Computational Model of Shoe Wear Progression: Comparison with Experimental Results
Seyed Reza M Moghaddam1, Sarah L Hemler1, Mark S Redfern1
1Department of Bioengineering, University of Pittsburgh, Benedum Engineering Hall 302, 3700 O'Hara St., Pittsburgh, PA 15261.
Summary
Predicting shoe wear is crucial for preventing slip and fall accidents.
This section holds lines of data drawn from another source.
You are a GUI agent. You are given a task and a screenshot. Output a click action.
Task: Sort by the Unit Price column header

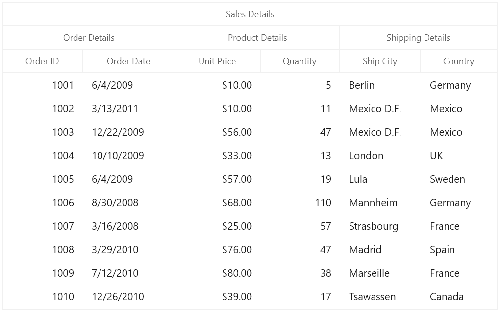click(218, 61)
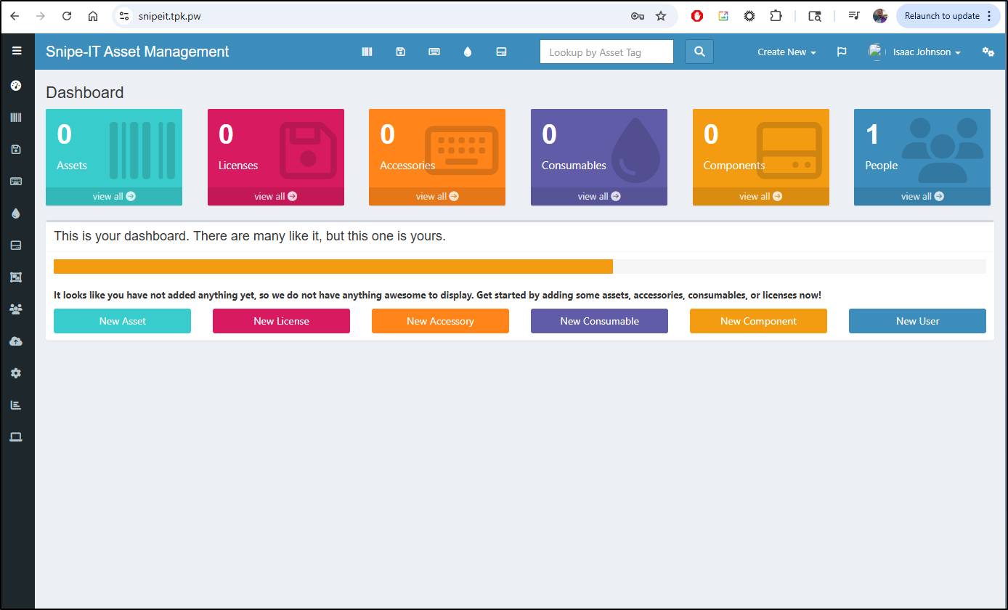Open People icon in left sidebar

16,309
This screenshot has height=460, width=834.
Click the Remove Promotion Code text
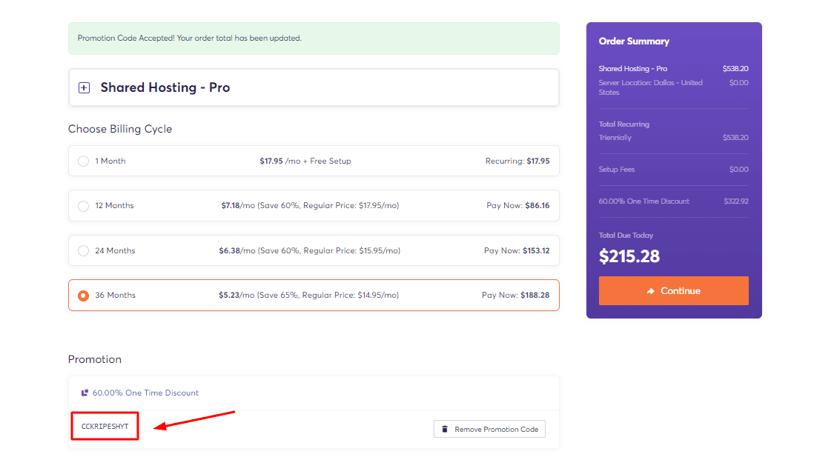pyautogui.click(x=496, y=429)
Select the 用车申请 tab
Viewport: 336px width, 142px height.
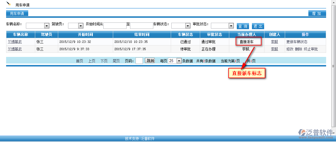click(17, 13)

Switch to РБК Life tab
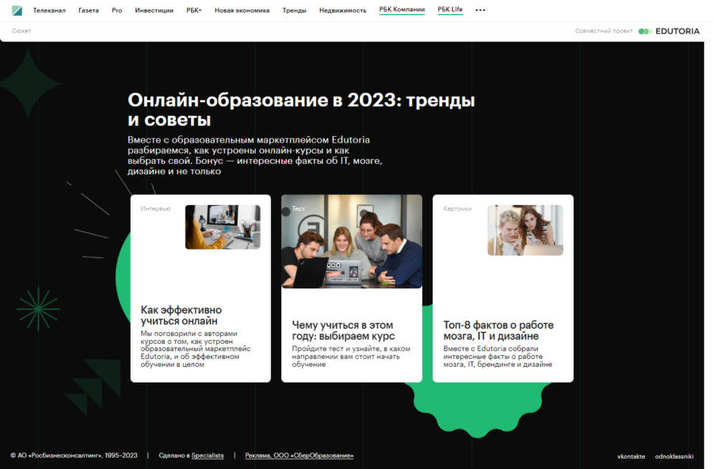click(450, 10)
This study developed a computational model that accurately simulates footwear outsole wear progression, correlating well with experimental data.
Area of Science:
- Biomechanics
- Materials Science
- Computational Modeling
Background:
- Worn footwear increases slip and fall accident risks.
- Limited research exists on predicting footwear wear progression.
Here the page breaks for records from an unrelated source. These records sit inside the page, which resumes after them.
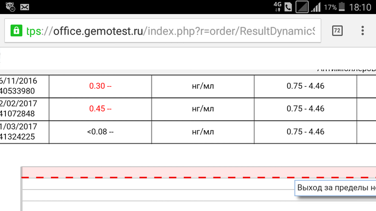Tap the phone call status icon
Image resolution: width=376 pixels, height=211 pixels.
[x=288, y=7]
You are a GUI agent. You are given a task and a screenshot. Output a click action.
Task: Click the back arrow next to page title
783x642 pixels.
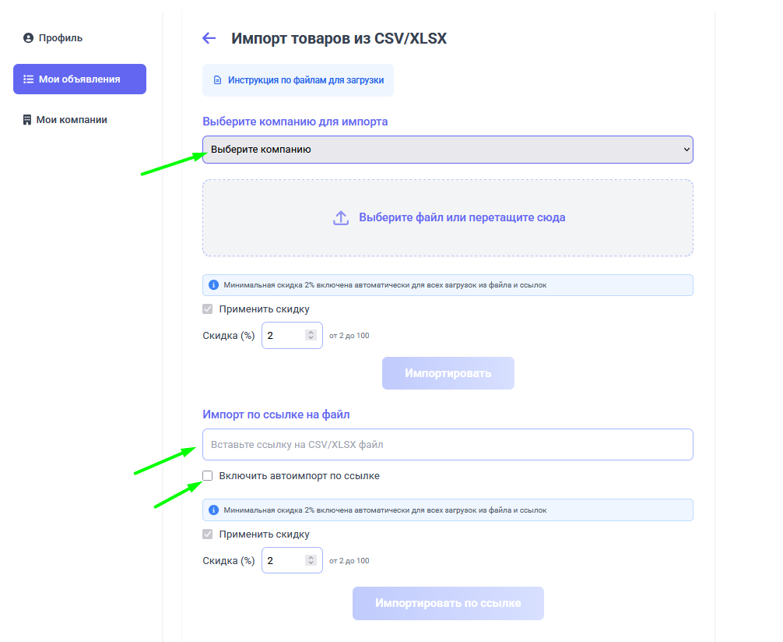[x=209, y=37]
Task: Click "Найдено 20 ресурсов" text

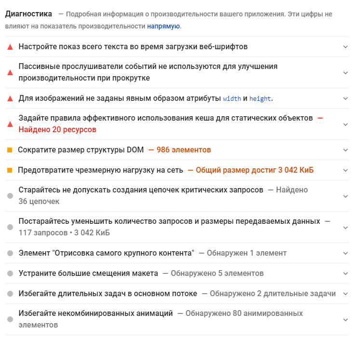Action: [x=57, y=129]
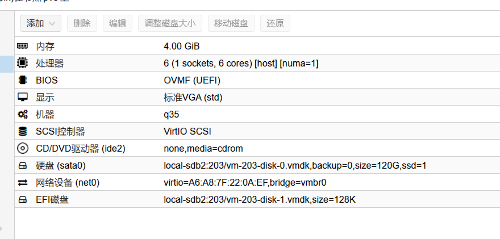This screenshot has height=239, width=500.
Task: Click the CD/DVD drive disc icon
Action: point(23,148)
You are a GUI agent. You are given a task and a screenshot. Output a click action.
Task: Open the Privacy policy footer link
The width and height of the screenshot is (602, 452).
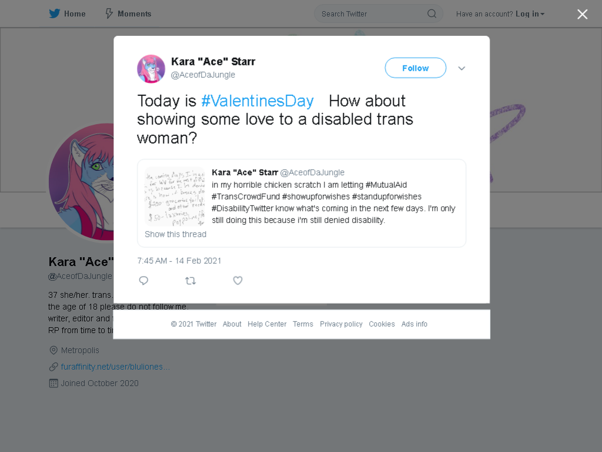point(341,324)
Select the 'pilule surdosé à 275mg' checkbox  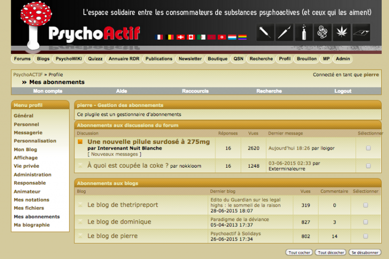click(368, 148)
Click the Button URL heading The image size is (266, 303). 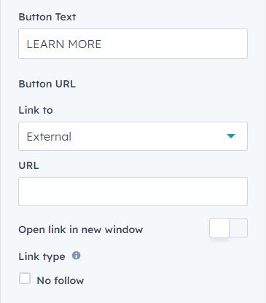(47, 84)
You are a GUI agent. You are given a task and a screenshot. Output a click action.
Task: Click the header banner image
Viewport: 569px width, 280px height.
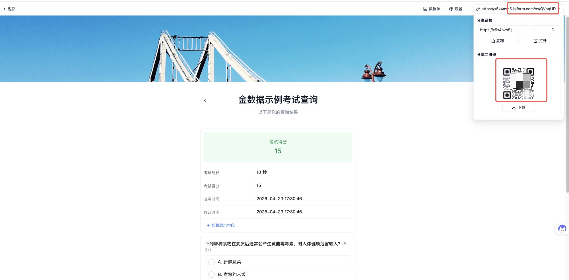228,48
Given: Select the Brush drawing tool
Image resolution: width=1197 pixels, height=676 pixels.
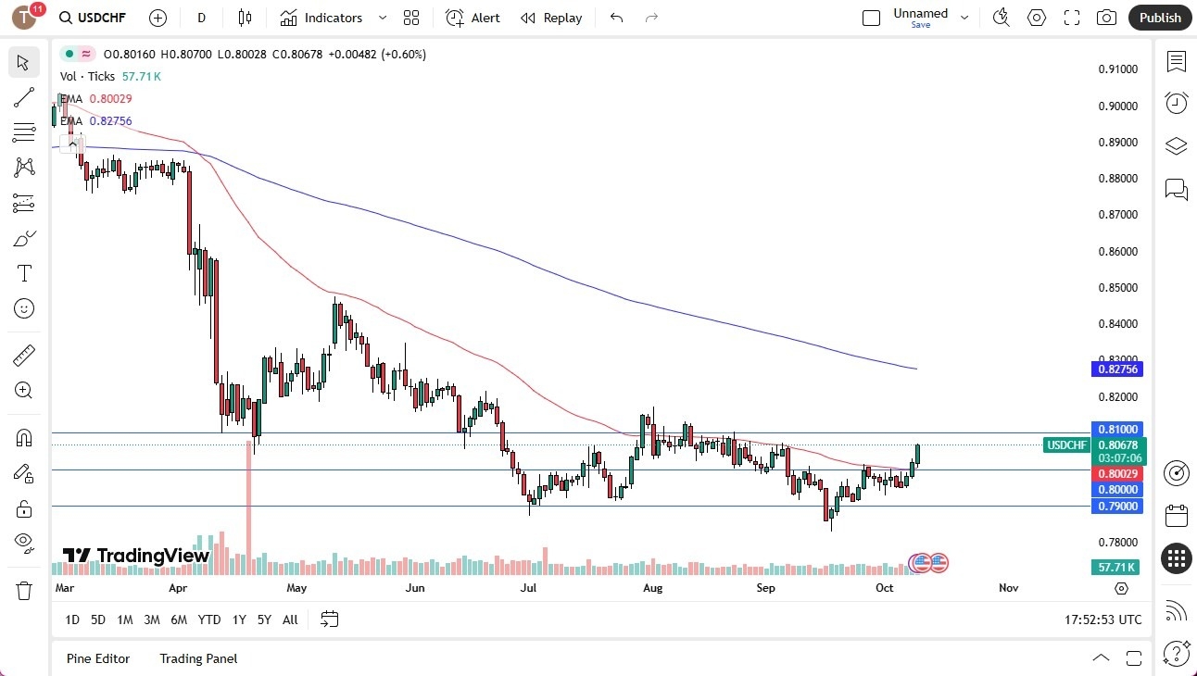Looking at the screenshot, I should tap(24, 238).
- Understanding wear patterns is key for safety and design.
Purpose of the Study:
- To present a computational modeling framework for simulating footwear outsole wear.
- To compare model predictions with experimental wear data.
- To assess the model's ability to predict wear order and size.
Main Methods:
- Utilized finite element analysis (FEA) and Archard's wear equation.
- Developed a computational model for footwear outsole wear simulation.
- Compared model results with experimental data from accelerated wear tests.
Main Results:
- Strong correlation (r_s > 0.74, p < 0.005) between predicted and experimental tread block wear order.
- Model's accuracy in predicting worn region size varied by shoe design.
- Demonstrated the model's capability for realistic wear progression prediction.
Conclusions:
- The computational modeling framework provides realistic predictions of shoe wear.
- This model is a significant step towards guiding footwear replacement and design.
- Future models could enhance slip resistance and durability through informed design.